:: Stated goal 1 ::
In the mailing-list message on REFRESH MATERIALIZED VIEW performance, how long did the logged matview benchmark take on head?

:: Passage ::
####################
Re: Performance degradation of REFRESH MATERIALIZED VIEW

From: Tomas Vondra <tomas(dot)vondra(at)enterprisedb(dot)com>
To: Masahiko Sawada <sawada(dot)mshk(at)gmail(dot)com>
Cc: Andres Freund <andres(at)anarazel(dot)de>, Michael Paquier <michael(at)paquier(dot)xyz>, Bharath Rupireddy <bharath(dot)rupireddyforpostgres(at)gmail(dot)com>, Kyotaro Horiguchi <horikyota(dot)ntt(at)gmail(dot)com>, PostgreSQL-development <pgsql-hackers(at)postgresql(dot)org>, Pavan Deolasee <pavan(dot)deolasee(at)gmail(dot)com>, Anastasia Lubennikova <a(dot)lubennikova(at)postgrespro(dot)ru>, Jeff Janes <jeff(dot)janes(at)gmail(dot)com>, Paul Guo <guopa(at)vmware(dot)com>
Subject: Re: Performance degradation of REFRESH MATERIALIZED VIEW
Date: 2021-05-24 10:37:18
Message-ID: 967b93e1-7ab5-fa40-8a2d-916d86e156bc@enterprisedb.com
Views: Raw Message | Whole Thread | Download mbox | Resend email
Thread:
Lists: pgsql-hackers

On 5/24/21 9:53 AM, Masahiko Sawada wrote:
> On Sat, May 22, 2021 at 3:10 AM Tomas Vondra
> <tomas(dot)vondra(at)enterprisedb(dot)com> wrote:
>>
>> On 5/21/21 6:43 PM, Andres Freund wrote:
>>> Hi,
>>>
>> > ...
>> >
>>>> Attached are the flame graphs for all three cases. The change in master is
>>>> pretty clearly visible, but I don't see any clear difference between old and
>>>> patched code :-(
>>>
>>> I'm pretty sure it's the additional WAL records?
>>>
>>
>> Not sure. If I understand what you suggested elsewhere in the thread, it
>> should be fine to modify heap_insert to pass the page recptr to
>> visibilitymap_set, roughly per the attached patch.
>>
>> I'm not sure it's correct, but it does eliminate the Heap2/VISIBILITY
>> records for me (when applied on top of your patch). Funnily enough it
>> does make it a wee bit slower:
>>
>> patch #1: 56941.505
>> patch #2: 58099.788
>>
>> I wonder if this might be due to -fno-omit-frame-pointer, though, as
>> without it I get these timings:
>>
>> 0c7d3bb99: 25540.417
>> master: 31868.236
>> patch #1: 26566.199
>> patch #2: 26487.943
>>
>> So without the frame pointers there's no slowdown, but there's no clear
>> improvement after removal of the WAL records either :-(
>
> Can we verify that the additional WAL records are the cause of this
> difference by making the matview unlogged by manually updating
> relpersistence = 'u'?
>
> Here are the results of benchmarks with unlogged matviews on my environment:
>
> 1) head: 22.927 sec
> 2) head w/ Andres’s patch: 16.629 sec
> 3) before 39b66a91b commit: 15.377 sec
> 4) head w/o freezing tuples: 14.551 sec
>
> And here are the results of logged matviews ICYMI:
>
> 1) head: 42.397 sec
> 2) head w/ Andres’s patch: 34.857 sec
> 3) before 39b66a91b commit: 32.556 sec
> 4) head w/o freezing tuples: 32.752 sec
>
> There seems no difference in the tendency. Which means the additional
> WAL is not the culprit?
####################
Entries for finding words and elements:
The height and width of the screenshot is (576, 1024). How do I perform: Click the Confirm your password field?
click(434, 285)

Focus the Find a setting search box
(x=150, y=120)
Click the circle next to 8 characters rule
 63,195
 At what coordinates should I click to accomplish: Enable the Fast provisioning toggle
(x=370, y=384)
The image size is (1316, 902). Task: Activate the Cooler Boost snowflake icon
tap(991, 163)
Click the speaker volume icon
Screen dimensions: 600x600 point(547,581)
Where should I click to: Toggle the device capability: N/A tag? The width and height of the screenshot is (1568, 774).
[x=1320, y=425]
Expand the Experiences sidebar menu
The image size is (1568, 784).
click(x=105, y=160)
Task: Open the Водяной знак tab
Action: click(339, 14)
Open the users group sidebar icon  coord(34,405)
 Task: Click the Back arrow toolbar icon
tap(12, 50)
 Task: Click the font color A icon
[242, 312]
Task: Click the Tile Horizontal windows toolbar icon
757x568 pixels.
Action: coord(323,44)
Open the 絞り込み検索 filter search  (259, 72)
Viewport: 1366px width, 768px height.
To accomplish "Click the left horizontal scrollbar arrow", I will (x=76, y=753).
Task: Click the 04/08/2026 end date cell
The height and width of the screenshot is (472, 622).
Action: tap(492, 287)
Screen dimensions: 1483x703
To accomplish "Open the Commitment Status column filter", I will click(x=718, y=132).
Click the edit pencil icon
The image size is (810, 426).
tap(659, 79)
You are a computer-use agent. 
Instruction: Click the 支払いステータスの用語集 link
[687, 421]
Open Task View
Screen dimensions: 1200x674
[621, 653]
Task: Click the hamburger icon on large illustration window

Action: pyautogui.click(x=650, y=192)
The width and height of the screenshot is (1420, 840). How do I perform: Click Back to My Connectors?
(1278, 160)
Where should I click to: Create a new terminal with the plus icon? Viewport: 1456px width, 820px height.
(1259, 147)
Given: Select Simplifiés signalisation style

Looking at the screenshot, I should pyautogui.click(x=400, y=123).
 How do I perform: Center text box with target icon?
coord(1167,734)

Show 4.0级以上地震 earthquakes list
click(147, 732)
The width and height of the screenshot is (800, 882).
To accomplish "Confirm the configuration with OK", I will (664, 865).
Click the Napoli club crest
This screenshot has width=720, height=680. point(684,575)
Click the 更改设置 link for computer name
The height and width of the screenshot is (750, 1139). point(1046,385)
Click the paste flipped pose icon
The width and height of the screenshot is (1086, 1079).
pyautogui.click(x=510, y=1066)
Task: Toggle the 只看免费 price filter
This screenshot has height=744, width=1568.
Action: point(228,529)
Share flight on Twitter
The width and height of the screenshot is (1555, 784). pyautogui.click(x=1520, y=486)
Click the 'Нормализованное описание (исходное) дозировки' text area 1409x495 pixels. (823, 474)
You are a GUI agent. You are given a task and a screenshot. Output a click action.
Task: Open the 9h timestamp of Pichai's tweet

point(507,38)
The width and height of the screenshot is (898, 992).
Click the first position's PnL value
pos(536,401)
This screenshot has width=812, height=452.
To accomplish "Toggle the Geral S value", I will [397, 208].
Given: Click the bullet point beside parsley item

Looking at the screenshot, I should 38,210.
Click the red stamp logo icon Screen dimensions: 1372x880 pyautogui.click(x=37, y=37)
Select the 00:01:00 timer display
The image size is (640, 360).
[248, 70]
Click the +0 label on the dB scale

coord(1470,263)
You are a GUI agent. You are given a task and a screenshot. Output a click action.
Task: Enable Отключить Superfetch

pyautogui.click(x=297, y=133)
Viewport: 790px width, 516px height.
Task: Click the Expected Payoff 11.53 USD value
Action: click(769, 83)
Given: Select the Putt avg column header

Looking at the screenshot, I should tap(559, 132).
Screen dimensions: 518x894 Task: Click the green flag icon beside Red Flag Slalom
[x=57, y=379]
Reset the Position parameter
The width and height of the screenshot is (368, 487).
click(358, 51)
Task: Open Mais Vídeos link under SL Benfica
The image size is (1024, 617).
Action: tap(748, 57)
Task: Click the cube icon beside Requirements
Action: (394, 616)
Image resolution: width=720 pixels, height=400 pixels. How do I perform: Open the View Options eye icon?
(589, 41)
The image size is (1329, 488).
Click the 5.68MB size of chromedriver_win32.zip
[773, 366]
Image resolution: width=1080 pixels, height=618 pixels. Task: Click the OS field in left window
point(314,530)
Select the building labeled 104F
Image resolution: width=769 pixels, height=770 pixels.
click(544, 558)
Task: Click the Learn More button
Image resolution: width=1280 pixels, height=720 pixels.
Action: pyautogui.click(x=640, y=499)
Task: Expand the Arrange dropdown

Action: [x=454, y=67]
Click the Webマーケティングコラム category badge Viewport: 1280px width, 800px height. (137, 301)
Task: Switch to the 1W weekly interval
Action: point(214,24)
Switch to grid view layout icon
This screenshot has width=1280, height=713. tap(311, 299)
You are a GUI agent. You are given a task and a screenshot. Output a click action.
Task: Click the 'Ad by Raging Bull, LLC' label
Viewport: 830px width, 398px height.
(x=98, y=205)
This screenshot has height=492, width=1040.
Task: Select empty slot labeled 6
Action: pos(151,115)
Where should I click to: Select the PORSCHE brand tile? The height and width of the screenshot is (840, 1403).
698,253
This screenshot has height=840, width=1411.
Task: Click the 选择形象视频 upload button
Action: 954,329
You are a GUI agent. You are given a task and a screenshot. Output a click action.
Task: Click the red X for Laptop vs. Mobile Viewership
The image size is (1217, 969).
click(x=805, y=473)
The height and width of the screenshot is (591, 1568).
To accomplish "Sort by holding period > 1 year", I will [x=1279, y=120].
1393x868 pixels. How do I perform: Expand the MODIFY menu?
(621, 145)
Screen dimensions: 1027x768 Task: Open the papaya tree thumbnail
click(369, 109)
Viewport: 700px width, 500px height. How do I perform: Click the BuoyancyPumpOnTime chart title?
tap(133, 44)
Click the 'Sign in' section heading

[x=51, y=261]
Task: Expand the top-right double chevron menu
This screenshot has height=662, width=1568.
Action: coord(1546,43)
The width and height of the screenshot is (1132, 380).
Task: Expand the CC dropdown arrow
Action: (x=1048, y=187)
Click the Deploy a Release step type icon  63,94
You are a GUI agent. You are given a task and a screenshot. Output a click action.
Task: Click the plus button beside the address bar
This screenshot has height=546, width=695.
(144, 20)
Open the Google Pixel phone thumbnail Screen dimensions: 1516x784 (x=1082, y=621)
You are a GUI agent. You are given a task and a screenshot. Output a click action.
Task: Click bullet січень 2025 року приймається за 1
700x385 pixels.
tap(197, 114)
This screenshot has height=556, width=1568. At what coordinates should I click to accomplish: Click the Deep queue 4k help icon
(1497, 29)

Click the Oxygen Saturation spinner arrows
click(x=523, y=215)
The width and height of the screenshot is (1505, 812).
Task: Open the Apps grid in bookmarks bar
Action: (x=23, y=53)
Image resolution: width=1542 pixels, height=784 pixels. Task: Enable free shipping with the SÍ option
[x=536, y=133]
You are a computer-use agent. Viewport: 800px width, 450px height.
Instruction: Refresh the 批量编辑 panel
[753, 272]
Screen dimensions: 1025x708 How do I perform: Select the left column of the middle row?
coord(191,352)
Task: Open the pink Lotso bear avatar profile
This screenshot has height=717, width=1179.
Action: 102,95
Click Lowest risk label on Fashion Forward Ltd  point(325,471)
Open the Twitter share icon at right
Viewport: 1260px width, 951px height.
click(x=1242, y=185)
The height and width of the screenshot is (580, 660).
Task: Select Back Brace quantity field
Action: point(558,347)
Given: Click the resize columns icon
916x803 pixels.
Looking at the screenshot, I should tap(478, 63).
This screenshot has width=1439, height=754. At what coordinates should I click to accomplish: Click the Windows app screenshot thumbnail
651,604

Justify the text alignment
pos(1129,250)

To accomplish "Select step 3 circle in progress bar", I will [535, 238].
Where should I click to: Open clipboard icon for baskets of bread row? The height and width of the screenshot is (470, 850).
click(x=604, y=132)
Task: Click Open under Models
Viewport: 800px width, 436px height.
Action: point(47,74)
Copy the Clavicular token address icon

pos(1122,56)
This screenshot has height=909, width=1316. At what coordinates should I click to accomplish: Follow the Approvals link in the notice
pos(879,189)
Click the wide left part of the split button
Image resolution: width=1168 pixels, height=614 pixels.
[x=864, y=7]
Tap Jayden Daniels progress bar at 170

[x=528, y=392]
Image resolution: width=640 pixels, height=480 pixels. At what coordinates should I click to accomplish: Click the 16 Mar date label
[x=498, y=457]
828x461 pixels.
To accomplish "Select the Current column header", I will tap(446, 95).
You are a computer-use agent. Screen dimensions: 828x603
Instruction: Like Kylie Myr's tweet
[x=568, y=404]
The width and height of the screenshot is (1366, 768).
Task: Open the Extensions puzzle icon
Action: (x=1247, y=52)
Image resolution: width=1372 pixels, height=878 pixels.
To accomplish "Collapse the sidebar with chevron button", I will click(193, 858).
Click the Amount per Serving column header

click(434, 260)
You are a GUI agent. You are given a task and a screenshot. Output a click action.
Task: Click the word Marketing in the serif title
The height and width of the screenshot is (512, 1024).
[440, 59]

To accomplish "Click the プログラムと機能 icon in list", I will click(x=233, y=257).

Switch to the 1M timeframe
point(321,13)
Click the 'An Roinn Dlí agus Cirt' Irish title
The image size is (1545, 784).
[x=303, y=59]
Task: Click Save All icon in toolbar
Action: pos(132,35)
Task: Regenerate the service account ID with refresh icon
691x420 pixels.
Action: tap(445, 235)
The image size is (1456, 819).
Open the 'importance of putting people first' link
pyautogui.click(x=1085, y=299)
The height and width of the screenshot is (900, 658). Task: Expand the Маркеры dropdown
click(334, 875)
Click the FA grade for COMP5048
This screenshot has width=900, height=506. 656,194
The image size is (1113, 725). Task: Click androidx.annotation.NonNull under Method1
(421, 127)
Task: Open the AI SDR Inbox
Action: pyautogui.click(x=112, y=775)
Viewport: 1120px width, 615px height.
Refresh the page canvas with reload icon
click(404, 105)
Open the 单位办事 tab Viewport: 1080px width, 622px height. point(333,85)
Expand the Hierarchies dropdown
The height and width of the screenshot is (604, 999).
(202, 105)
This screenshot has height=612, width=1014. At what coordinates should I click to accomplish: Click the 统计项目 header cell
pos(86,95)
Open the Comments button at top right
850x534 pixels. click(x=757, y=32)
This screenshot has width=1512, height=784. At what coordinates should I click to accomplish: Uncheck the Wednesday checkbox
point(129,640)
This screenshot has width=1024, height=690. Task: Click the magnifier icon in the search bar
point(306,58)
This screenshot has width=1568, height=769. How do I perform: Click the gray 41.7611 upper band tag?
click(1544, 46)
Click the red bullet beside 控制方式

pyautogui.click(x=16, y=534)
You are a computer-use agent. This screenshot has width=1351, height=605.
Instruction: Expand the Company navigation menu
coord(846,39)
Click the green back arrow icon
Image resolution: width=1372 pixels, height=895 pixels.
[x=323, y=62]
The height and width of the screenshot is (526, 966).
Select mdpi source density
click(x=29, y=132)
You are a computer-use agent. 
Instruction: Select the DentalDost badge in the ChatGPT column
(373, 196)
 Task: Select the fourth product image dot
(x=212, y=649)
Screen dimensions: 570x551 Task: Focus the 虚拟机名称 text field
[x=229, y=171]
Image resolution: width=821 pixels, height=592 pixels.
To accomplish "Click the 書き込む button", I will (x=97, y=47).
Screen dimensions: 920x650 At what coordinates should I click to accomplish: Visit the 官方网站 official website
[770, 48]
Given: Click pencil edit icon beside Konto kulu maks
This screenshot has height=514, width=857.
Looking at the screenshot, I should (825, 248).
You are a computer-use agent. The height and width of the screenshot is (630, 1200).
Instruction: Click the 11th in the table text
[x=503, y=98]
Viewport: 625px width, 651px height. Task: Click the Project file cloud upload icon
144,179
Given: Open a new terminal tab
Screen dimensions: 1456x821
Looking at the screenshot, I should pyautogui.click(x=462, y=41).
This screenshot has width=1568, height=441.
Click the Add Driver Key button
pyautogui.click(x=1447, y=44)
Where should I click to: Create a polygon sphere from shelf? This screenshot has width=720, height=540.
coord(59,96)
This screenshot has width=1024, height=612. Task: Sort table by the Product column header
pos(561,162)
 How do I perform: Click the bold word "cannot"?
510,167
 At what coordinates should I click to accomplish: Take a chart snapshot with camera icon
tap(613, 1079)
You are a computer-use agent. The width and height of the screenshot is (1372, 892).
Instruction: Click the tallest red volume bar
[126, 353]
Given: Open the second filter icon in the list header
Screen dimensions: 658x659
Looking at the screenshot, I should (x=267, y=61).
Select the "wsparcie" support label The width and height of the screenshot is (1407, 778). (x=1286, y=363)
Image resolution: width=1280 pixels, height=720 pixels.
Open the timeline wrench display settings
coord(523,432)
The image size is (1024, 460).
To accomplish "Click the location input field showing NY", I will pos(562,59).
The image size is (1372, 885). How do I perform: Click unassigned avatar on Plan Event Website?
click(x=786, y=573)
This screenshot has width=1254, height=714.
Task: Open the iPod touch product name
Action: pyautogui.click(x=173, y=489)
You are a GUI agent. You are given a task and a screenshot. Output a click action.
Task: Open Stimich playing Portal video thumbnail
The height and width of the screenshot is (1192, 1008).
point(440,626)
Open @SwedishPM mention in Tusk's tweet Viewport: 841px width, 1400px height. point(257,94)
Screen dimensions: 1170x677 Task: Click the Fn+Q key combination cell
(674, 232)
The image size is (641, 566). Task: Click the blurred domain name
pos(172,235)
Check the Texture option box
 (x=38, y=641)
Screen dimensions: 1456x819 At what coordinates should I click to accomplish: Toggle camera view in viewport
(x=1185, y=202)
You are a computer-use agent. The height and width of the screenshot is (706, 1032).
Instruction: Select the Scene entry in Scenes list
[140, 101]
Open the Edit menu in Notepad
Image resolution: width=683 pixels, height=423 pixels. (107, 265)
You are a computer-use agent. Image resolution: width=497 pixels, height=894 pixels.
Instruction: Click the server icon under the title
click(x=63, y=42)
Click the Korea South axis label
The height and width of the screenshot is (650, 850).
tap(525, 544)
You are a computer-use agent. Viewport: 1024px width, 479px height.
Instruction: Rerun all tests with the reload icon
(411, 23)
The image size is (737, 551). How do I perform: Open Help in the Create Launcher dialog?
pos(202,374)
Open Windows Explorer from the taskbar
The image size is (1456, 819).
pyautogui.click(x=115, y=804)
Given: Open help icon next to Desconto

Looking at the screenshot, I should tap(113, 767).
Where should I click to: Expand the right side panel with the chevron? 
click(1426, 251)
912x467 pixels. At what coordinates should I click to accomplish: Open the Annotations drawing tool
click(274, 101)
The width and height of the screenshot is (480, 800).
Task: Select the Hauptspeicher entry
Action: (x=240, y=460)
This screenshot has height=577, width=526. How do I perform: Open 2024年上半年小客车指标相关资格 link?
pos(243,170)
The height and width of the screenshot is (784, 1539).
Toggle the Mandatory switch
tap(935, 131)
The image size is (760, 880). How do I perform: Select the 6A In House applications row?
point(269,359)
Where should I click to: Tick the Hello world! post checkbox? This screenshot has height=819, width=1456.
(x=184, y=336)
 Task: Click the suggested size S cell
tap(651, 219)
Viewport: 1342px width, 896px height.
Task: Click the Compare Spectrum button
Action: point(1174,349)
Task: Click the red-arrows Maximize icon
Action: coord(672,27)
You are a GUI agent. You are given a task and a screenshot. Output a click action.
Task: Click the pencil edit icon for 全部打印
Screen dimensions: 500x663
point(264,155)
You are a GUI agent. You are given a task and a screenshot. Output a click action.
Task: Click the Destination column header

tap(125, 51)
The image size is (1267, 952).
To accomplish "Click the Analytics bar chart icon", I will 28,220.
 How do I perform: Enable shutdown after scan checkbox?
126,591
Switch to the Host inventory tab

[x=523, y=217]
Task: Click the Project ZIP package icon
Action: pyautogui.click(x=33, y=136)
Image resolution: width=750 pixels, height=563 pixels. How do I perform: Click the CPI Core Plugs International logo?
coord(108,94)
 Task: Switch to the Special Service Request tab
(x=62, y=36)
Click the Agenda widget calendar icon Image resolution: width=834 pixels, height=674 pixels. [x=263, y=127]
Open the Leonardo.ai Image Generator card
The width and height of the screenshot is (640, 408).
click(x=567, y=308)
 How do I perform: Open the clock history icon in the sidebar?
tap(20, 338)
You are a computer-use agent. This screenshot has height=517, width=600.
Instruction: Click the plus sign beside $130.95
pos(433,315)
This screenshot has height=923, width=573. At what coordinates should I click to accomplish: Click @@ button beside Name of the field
####################
:: Stated goal 2 ::
In the records, rewrite only the part that opens with the line containing "Task: Regenerate the" and closes with the line containing "Action: pyautogui.click(x=112, y=775)", replacing "Expand" with "Open" and keeping everything else unchanged.

:: Output 1 ::
42.397 sec

:: Output 2 ::
Task: Regenerate the service account ID with refresh icon
691x420 pixels.
Action: tap(445, 235)
The image size is (1456, 819).
Open the 'importance of putting people first' link
pyautogui.click(x=1085, y=299)
The height and width of the screenshot is (900, 658). Task: Open the Маркеры dropdown
click(334, 875)
Click the FA grade for COMP5048
This screenshot has width=900, height=506. 656,194
The image size is (1113, 725). Task: Click androidx.annotation.NonNull under Method1
(421, 127)
Task: Open the AI SDR Inbox
Action: pyautogui.click(x=112, y=775)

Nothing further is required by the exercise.